Once more it begins. A new community has formed near 7,200 feet in the wilds of the Alaska Range, marked by a rainbow of red, yellow, blue and green nylon.
Welcome to Kahiltna base camp, the starting point for most assaults on the 20,320-foot summit of Mount McKinley. On a clear day, North America's tallest mountain looms above the mountaineers camped along the seasonal airstrip here, and throngs of tourists fly in ogle the climbers and admire the scenery.
The latter end their day back in Talkeetna, sitting down to dinner and drinks. The former are just starting a long, two-week to 20-day trudge along a ski- and snowshoe-packed trail that works its way, camp by camp, upward for a dozen miles along the Kahiltna and then around the rocky face of Windy Corner to 14,200 feet.
At this elevation, the environment fundamentally changes. Below 14,200 feet, climbers are exposed to, and killed by, crevasse falls and rock slides. Above 14,200, greater danger looms. It's here that another community forms around a National Park Service ranger base and medical camp, where mountaineers prepare for the serious climbing ahead.
Rescuers stationed here hang out hoping nothing goes wrong. Usually something does: Above 14,200 feet, climbers will find no compassion for human failings.
Forty-nine-year-old Steffen Machulka from Germany went after a runaway backpack on a relatively shallow slope near 16,200 feet on the mountain May 18, 2012. He stumbled, as people are prone to do, fell and started sliding after the backpack. The slide took him over a ledge and he fell more than 1,000 feet to the Peters Glacier below.
Machulka became the first casualty of the 2012 season, but he would not be the last. Just days later, a Finnish skier descending the Orient Express fell for reasons unknown and tumbled 2,000 feet to his death.
Almost exactly a year later, 59-year-old German Klaus Bielstein became the first climber to perish on McKinley during the 2013 season when he suffered a heart attack at about 13,500 feet.
The high mountain is an unforgiving place, but that does not stop people from coming.
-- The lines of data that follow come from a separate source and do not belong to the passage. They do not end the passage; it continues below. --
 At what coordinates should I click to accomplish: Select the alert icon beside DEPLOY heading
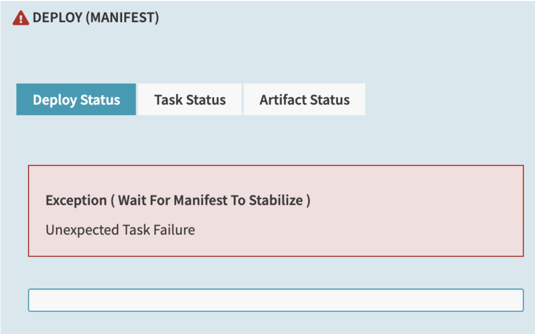tap(21, 18)
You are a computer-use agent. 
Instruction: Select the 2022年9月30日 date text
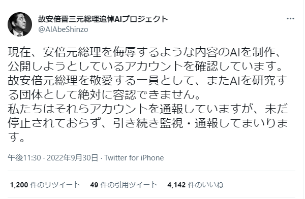(x=72, y=158)
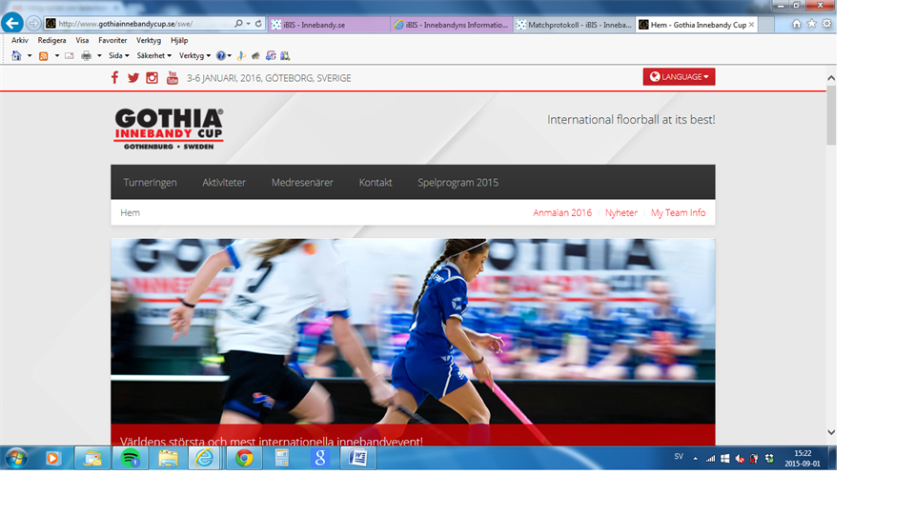Open the My Team Info link
Image resolution: width=915 pixels, height=514 pixels.
[678, 213]
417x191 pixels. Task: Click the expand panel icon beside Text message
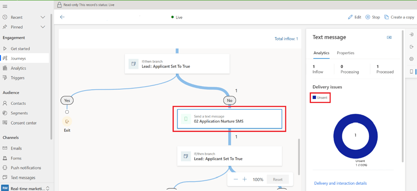coord(389,38)
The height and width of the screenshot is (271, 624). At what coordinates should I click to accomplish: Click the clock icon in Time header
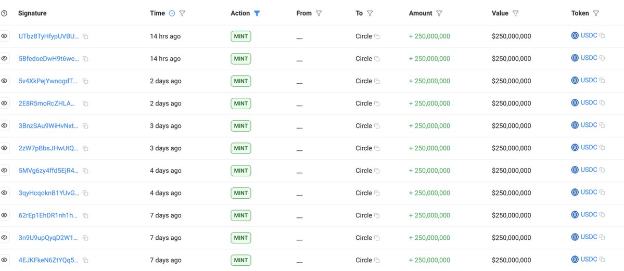pos(172,14)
For some, reaching the summit of the continent's tallest peak is a once-in-a-lifetime quest just to say they did it. For others, there is simply the opportunity to challenge themselves against one of the last great wildernesses and one of the most extreme environments on the globe. Few can afford to go into space, but they can find a similar adventure on a mountain with an environment almost as hostile at times.
About 1,200 per year take on the challenge these days.
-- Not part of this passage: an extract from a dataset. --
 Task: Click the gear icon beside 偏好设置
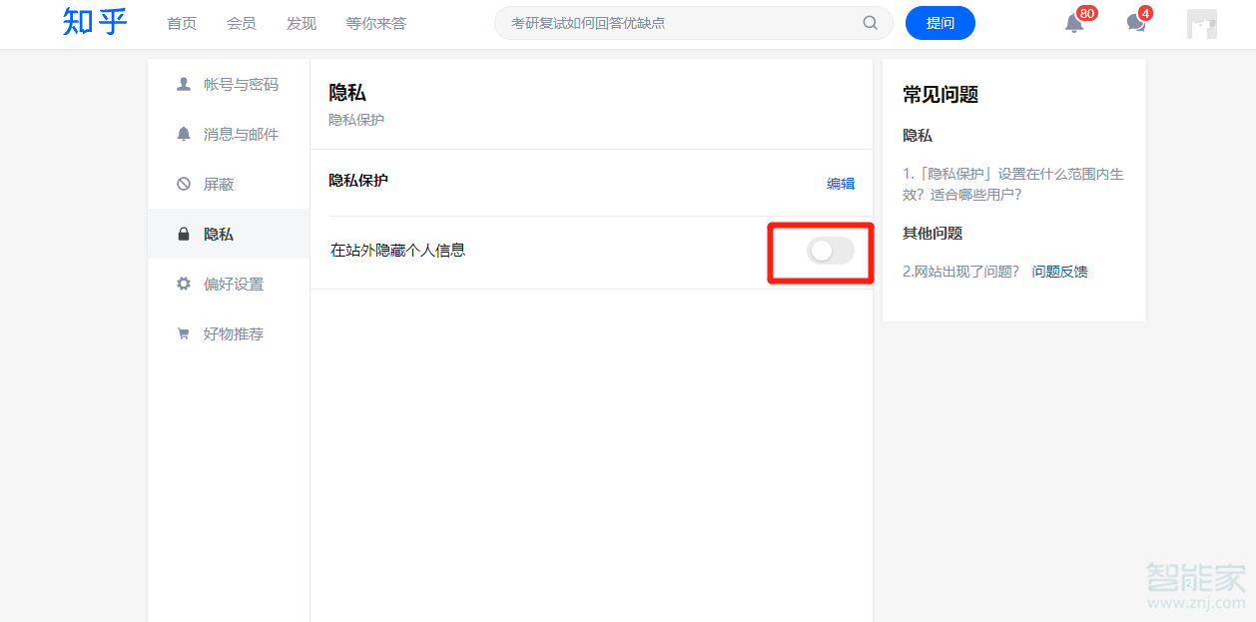[x=183, y=284]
The National Park Service reported about 250 of them were on the mountain last week strung out between Kahiltna base camp and high camp at 17,200 feet. More than 900 so far have registered to climb. That number will continue to grow.
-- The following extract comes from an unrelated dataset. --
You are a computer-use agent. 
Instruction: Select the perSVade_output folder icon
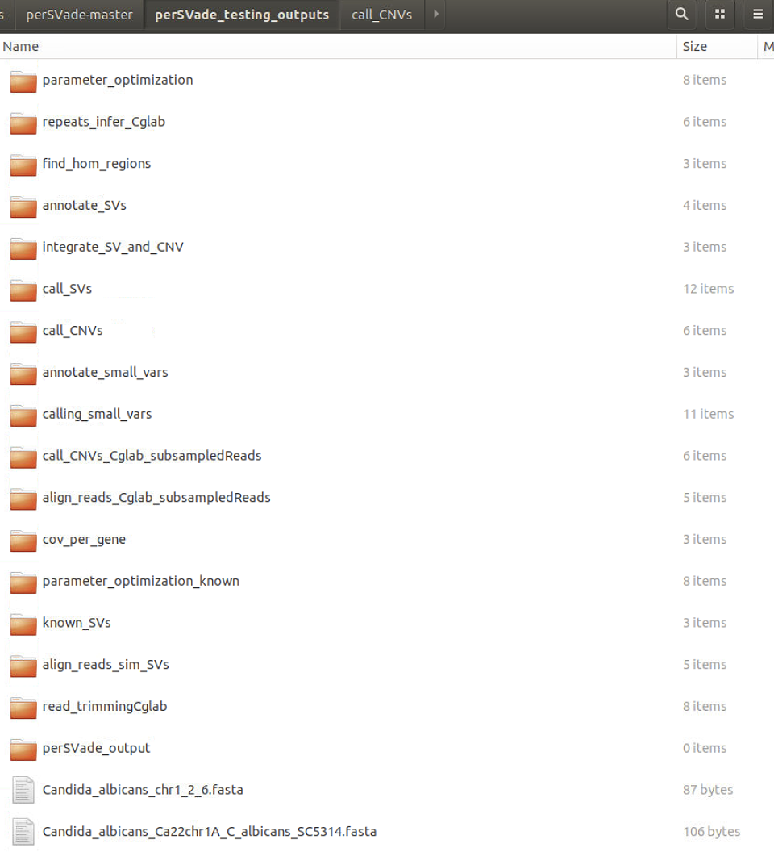23,749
Climbing season only lasts from May until July, and to date it's been plagued by colder-than-usual weather and lots of snow. Only five climbers so far have reached Mount McKinley's summit, and they were a team of parachute rescuers -- the elite 212th Rescue Squadron of Alaska's Air National Guard, stationed at Joint Base Elmendorf-Richardson in Anchorage. Trained to rescue downed pilots in combat, the men of the 212th are considered the best of the best at mountain rescue anywhere in the north. They don't climb McKinley just for the adventure. They do it for the training, too.